Objective: To provide a detailed analysis of the state of the art in MDS, a systematic literature review (SLR) is essential.
Method: We conducted an extensive SLR on MDS. Derived from our research questions, we designed a rigorous, extensive search and selection process to identify a set of primary MDS studies that is as complete as possible. Our three-pronged search process consists of automatic searching, manual searching, and snowballing. After discovering and considering more than thousand relevant papers, we identified, strictly selected, and reviewed 108 MDS publications.
Results: The results of our SLR show the overall status of the key artefacts of MDS, and the identified primary MDS studies. E.g. regarding security modelling artefact, we found that developing domain- specific languages plays a key role in many MDS approaches. The current limitations in each MDS artefact are pointed out and corresponding potential research directions are suggested. Moreover, we categorise the identified primary MDS studies into 5 principal MDS studies, and other emerging or less common MDS studies. Finally, some trend analyses of MDS research are given.

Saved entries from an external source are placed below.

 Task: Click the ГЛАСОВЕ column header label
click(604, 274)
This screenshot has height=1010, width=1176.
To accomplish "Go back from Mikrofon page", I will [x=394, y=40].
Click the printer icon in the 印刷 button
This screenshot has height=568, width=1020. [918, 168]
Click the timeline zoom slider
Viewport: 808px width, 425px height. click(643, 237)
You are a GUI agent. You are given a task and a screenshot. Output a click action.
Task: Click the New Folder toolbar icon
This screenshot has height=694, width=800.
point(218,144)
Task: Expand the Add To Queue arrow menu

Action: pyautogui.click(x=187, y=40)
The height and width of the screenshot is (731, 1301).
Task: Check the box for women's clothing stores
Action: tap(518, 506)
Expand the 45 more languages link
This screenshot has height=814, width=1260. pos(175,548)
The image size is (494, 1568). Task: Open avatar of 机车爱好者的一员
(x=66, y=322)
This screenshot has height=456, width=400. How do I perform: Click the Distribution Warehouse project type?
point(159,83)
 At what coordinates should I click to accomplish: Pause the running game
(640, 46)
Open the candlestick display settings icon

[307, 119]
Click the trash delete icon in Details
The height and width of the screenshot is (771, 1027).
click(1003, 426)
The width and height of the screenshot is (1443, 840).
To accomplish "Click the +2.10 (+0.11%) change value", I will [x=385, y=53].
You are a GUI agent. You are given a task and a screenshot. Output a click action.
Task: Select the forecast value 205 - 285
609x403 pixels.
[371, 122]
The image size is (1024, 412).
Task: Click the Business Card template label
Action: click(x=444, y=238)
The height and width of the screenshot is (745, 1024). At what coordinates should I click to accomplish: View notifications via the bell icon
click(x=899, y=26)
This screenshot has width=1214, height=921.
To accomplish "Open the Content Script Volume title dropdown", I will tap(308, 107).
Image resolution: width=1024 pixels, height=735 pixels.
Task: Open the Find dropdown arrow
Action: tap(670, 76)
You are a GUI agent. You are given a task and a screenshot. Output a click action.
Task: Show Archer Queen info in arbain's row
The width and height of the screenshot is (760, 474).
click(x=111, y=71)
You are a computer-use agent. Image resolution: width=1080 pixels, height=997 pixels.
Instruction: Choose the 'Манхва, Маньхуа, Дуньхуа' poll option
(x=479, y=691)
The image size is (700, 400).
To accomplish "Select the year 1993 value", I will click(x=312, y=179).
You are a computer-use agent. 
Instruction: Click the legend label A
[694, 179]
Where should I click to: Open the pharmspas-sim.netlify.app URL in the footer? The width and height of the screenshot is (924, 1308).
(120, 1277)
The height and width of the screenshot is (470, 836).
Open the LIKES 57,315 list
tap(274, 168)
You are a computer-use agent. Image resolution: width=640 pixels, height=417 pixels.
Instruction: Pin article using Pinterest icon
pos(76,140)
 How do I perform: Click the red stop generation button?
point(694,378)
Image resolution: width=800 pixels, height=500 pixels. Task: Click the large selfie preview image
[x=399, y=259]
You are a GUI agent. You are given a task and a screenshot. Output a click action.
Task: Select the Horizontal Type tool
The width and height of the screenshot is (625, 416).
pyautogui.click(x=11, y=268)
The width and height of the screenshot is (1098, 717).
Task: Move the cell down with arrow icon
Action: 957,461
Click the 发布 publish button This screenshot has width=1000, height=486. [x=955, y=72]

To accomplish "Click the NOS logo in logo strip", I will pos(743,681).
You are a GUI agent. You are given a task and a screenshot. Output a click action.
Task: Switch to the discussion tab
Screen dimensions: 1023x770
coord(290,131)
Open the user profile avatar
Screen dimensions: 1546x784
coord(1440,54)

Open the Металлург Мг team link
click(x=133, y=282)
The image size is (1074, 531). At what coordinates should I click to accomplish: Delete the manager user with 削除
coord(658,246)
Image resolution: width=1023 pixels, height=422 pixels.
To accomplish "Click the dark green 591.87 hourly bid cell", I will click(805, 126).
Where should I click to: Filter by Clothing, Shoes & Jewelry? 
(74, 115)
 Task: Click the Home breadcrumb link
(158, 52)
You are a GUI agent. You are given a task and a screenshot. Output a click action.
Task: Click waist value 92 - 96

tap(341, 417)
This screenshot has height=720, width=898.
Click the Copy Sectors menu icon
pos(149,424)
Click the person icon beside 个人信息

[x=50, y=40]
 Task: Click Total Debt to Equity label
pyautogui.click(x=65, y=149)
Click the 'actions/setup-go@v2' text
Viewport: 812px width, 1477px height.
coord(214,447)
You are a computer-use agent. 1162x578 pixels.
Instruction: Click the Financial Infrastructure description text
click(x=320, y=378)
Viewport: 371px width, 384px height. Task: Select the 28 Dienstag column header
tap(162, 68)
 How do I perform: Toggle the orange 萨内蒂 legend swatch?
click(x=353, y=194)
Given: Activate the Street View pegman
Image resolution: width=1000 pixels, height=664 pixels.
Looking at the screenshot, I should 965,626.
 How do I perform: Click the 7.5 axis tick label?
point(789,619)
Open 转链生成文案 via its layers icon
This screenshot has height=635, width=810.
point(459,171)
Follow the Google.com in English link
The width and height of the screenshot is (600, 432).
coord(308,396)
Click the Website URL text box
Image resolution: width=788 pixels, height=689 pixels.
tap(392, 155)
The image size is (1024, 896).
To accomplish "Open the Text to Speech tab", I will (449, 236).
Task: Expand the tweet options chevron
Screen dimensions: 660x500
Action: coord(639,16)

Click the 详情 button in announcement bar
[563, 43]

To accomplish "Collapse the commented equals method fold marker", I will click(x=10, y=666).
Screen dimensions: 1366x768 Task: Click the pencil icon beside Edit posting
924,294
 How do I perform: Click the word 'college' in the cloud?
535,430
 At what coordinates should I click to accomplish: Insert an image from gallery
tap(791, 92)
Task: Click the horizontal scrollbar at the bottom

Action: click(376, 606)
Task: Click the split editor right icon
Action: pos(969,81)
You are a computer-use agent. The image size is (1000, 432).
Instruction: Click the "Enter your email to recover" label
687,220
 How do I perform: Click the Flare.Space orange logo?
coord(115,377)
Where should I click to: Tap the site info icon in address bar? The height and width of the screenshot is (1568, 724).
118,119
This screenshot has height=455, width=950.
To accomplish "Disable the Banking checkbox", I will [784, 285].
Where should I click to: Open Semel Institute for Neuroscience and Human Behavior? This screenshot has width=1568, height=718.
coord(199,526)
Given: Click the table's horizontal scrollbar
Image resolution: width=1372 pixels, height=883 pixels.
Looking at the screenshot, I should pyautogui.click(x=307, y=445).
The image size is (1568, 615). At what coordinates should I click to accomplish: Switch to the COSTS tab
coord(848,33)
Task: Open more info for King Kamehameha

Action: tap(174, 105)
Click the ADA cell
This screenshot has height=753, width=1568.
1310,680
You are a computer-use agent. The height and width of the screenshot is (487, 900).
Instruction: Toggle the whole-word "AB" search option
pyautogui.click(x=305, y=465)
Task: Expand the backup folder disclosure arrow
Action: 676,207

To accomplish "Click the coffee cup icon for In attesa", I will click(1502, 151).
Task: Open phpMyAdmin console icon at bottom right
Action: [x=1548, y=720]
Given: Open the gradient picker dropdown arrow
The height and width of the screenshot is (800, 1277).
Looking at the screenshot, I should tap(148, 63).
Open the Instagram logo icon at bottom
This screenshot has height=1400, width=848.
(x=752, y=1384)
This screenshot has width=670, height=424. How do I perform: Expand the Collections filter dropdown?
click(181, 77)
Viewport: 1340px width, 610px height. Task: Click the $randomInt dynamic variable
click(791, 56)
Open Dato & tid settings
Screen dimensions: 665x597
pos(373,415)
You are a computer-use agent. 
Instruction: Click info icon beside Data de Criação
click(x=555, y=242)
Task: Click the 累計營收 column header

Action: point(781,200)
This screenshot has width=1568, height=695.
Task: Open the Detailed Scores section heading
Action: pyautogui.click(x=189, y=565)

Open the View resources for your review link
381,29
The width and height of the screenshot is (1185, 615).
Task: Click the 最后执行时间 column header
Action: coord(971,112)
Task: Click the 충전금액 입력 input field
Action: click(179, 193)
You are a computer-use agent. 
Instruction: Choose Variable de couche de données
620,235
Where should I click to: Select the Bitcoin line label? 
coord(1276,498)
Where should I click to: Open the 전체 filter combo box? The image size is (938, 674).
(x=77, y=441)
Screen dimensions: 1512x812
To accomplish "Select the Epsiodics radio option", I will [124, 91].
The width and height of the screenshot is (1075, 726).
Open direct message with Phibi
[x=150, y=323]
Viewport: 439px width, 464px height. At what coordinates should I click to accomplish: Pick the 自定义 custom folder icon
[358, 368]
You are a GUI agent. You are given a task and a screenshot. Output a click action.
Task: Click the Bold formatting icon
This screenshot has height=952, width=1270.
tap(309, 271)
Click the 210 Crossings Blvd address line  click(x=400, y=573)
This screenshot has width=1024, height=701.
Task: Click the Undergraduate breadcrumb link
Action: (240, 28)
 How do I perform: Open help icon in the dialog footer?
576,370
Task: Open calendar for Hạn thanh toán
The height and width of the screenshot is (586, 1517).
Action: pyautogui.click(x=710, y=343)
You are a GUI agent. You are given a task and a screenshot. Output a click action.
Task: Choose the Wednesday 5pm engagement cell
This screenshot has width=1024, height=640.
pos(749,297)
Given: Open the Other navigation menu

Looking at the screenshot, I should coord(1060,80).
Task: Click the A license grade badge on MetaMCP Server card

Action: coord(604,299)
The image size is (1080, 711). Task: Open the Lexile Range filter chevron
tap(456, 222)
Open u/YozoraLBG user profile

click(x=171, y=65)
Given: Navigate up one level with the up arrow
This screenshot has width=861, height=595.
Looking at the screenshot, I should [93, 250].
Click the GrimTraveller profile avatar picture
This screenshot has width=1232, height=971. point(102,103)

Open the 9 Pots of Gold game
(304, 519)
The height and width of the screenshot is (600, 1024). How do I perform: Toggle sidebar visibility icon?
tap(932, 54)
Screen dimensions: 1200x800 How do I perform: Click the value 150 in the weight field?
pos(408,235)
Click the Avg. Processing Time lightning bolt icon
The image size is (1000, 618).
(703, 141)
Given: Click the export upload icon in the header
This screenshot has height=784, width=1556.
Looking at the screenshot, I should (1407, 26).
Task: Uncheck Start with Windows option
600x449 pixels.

Conclusion: Our results suggest the need for addressing multiple security concerns more systematically and simultaneously, for tool chains supporting the MDS development cycle, and for more empirical studies on the application of MDS methodologies. To the best of our knowledge, this SLR is the first in the field of Software Engineering that combines a snowballing strategy with database searching. This combination has delivered an extensive literature study on MDS.